(Dataset entries)
########

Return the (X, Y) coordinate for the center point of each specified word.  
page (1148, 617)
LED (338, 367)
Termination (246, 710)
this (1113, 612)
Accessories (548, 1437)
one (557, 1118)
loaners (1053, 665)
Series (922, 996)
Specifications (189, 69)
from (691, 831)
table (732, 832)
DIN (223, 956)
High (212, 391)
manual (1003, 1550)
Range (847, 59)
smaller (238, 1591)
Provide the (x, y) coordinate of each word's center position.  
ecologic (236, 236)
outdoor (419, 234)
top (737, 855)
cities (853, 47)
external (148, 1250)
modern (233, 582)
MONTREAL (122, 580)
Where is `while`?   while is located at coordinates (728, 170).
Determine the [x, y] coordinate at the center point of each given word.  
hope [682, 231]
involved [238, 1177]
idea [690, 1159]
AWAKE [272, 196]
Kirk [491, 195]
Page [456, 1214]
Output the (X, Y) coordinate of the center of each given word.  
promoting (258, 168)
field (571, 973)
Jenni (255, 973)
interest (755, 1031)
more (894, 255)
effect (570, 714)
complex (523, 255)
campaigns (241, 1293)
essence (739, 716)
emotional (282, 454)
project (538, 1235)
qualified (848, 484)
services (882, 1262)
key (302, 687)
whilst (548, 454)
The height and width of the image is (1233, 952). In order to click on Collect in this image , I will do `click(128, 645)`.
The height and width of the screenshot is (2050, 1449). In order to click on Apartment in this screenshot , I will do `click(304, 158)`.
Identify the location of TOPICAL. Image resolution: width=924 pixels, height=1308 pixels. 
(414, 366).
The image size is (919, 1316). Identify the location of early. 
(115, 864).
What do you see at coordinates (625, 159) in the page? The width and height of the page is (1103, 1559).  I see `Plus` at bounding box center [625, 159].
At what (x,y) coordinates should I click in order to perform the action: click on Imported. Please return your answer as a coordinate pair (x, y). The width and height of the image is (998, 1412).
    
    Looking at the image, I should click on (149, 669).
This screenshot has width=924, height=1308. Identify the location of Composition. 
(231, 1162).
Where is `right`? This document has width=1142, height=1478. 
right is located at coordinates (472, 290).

########

PROBLEM TO SOLVE — Render every line of the records above as a JSON list of strings, one string per line, with blank lines omitted.

TASK RESULT —
[
  "Return the (X, Y) coordinate for the center point of each specified word.  ",
  "page (1148, 617)",
  "LED (338, 367)",
  "Termination (246, 710)",
  "this (1113, 612)",
  "Accessories (548, 1437)",
  "one (557, 1118)",
  "loaners (1053, 665)",
  "Series (922, 996)",
  "Specifications (189, 69)",
  "from (691, 831)",
  "table (732, 832)",
  "DIN (223, 956)",
  "High (212, 391)",
  "manual (1003, 1550)",
  "Range (847, 59)",
  "smaller (238, 1591)",
  "Provide the (x, y) coordinate of each word's center position.  ",
  "ecologic (236, 236)",
  "outdoor (419, 234)",
  "top (737, 855)",
  "cities (853, 47)",
  "external (148, 1250)",
  "modern (233, 582)",
  "MONTREAL (122, 580)",
  "Where is `while`?   while is located at coordinates (728, 170).",
  "Determine the [x, y] coordinate at the center point of each given word.  ",
  "hope [682, 231]",
  "involved [238, 1177]",
  "idea [690, 1159]",
  "AWAKE [272, 196]",
  "Kirk [491, 195]",
  "Page [456, 1214]",
  "Output the (X, Y) coordinate of the center of each given word.  ",
  "promoting (258, 168)",
  "field (571, 973)",
  "Jenni (255, 973)",
  "interest (755, 1031)",
  "more (894, 255)",
  "effect (570, 714)",
  "complex (523, 255)",
  "campaigns (241, 1293)",
  "essence (739, 716)",
  "emotional (282, 454)",
  "project (538, 1235)",
  "qualified (848, 484)",
  "services (882, 1262)",
  "key (302, 687)",
  "whilst (548, 454)",
  "The height and width of the image is (1233, 952). In order to click on Collect in this image , I will do `click(128, 645)`.",
  "The height and width of the screenshot is (2050, 1449). In order to click on Apartment in this screenshot , I will do `click(304, 158)`.",
  "Identify the location of TOPICAL. Image resolution: width=924 pixels, height=1308 pixels. ",
  "(414, 366).",
  "The image size is (919, 1316). Identify the location of early. ",
  "(115, 864).",
  "What do you see at coordinates (625, 159) in the page? The width and height of the page is (1103, 1559).  I see `Plus` at bounding box center [625, 159].",
  "At what (x,y) coordinates should I click in order to perform the action: click on Imported. Please return your answer as a coordinate pair (x, y). The width and height of the image is (998, 1412).",
  "    Looking at the image, I should click on (149, 669).",
  "This screenshot has width=924, height=1308. Identify the location of Composition. ",
  "(231, 1162).",
  "Where is `right`? This document has width=1142, height=1478. ",
  "right is located at coordinates (472, 290)."
]